Subject: Re: -mieee option
To: None <current-users@netbsd.org, fair@clock.org>
From: Ross Harvey <ross@ghs.com>
List: current-users
Date: 01/14/1999 20:37:47
> From: "Erik E. Fair" <fair@clock.org>
> Subject: Re: -mieee option
>
> Perhaps we could encourage a college or university to use NetBSD as a case
> study of floating point implementation for a Computer Science course in
> Numerical Analysis. If they audit and verify our implementations, we'd get
> a serious checkout, and they'd have a target to learn from...

Ack! No, please...

It's the consumers of floating point cycles that matter, here.

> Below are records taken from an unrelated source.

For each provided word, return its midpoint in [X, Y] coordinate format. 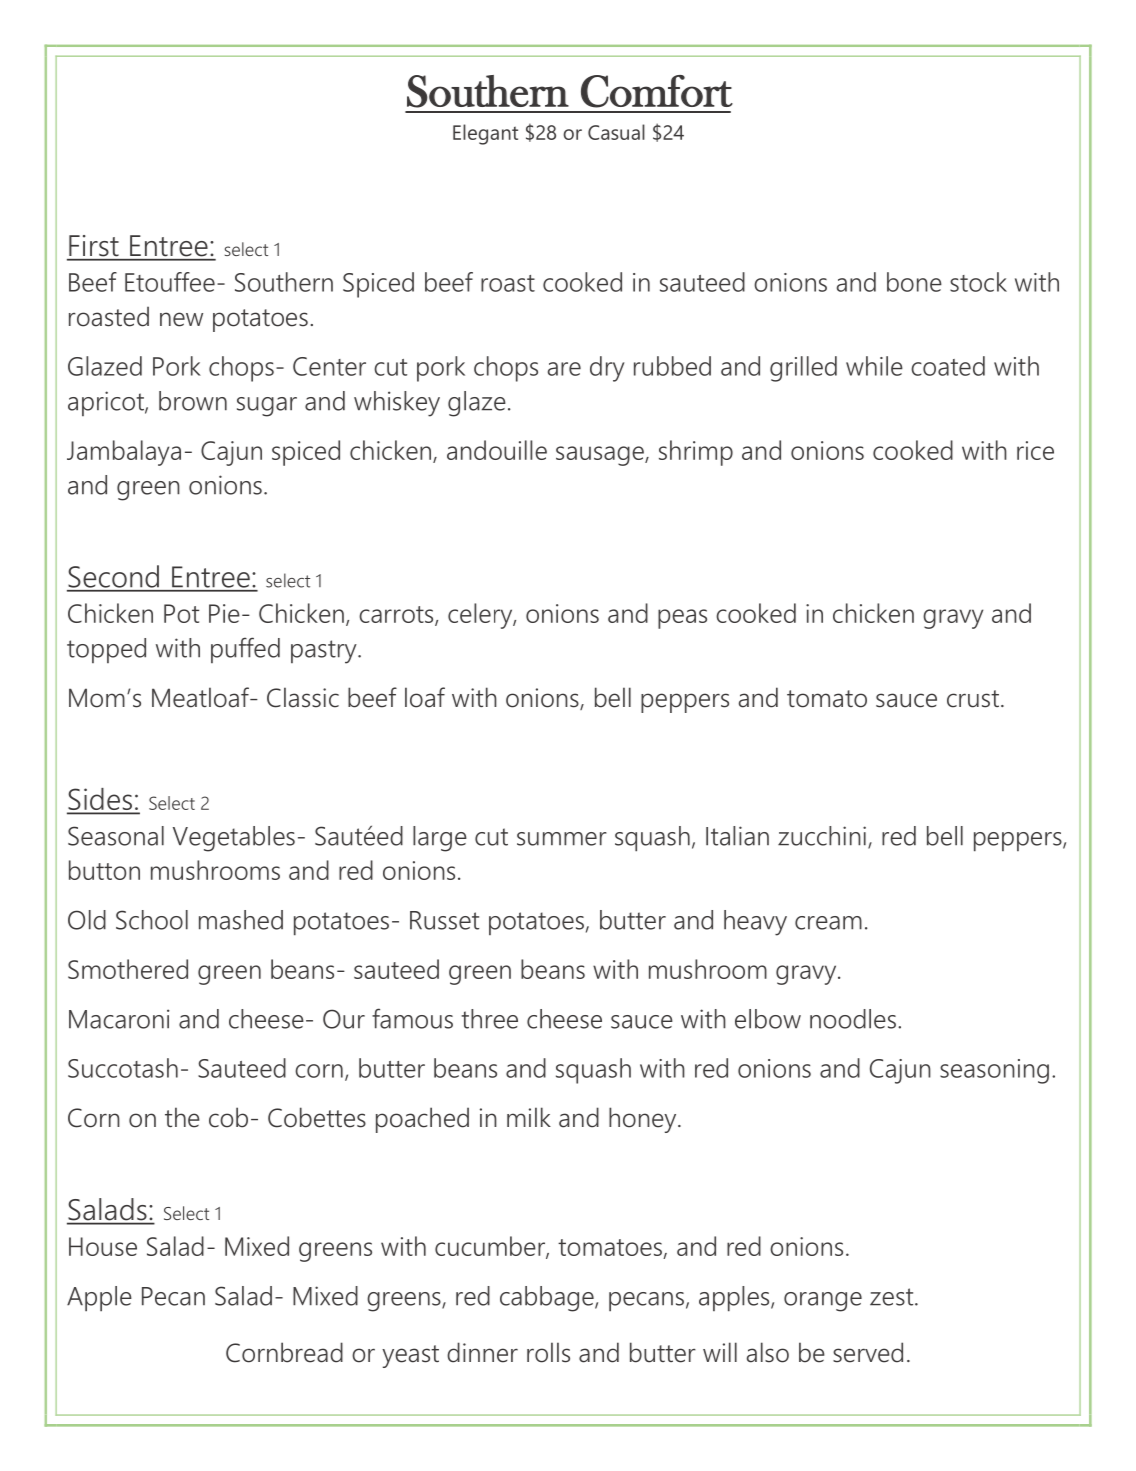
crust [973, 699]
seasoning [994, 1071]
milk [529, 1117]
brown [193, 401]
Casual [616, 132]
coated [948, 366]
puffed [245, 650]
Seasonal [116, 836]
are [564, 369]
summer [562, 839]
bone [914, 282]
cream [828, 923]
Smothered [128, 969]
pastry [325, 652]
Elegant [485, 134]
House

Also, the rationale for the compromises made on the RISC processors
is very much rooted in the difference between engineering and theory.

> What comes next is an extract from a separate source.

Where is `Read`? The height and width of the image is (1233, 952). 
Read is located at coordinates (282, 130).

To play devil's advocate for a second: the argument _for_ the most costly
ieee fp "feature", ops on denorms, runs like this:

	it would be nice if certain mathematical identities held down to
	the 10^-38 format limit, which is another way of saying that it
	would be nice if the difference between calculations on arbitrary
	quantities differed by no more than the unavoidable difference between
	two representable quantities ... i.e., roundoff error

		so, ideally, within roundoff error:
			[1] (x-y) + y ~= x
			[2] iff x != y then x - y != 0
			[3] 1/(1/x) ~= x

	If you underflow to zero instead of to a denorm, some of these
	guarantees start to break down, for certain test cases, at around
	10^-31, whereas with gradual underflow (doing ops on denorms) you
	can preserve them down to 10-38 (but not below, contrary to popular
	belief, ieee FP doesn't get you nice arithmetic properties on data
	below the format limit)

OK, that's the argument _for_. It has a certain theoretical appeal, but an
engineer might say any or all of the following:

	* in the real world, the data is rarely valid beyond two or three
	  significant figures anyway, and _never_ to the last bit, besides,
	  other things are hurting the last bit anyway

	* you are just moving the limit from 10^-31 to 10^-38, if 10^-31 isn't
	  good enough, 10^-38 probably isn't either, and if it is, just go
	  to double precision and call it a day

	* if underflow is such a problem, you need another bit in the exponent

	* if precision or exponent range is such a problem, the calculation
	  should be done in (duhhh) double precision, giving you an exponent
	  range of 10^-308 (!)

Furthermore, there is an unavoidable correlation between the number of bits
in the operands and the cost and speed of the functional units. Denorms
effectively require much wider normalized operands. An engineer might also
say: for the cost and time penalty of doing _that_, I could give you 128-bit
arithmetic in HW.

Sigh, I hope I haven't put everyone to sleep. Please rest assured that your
faithful NetBSD developers do understand something on the subject...hey, wake
up! 

	Ross.Harvey@Computer.Org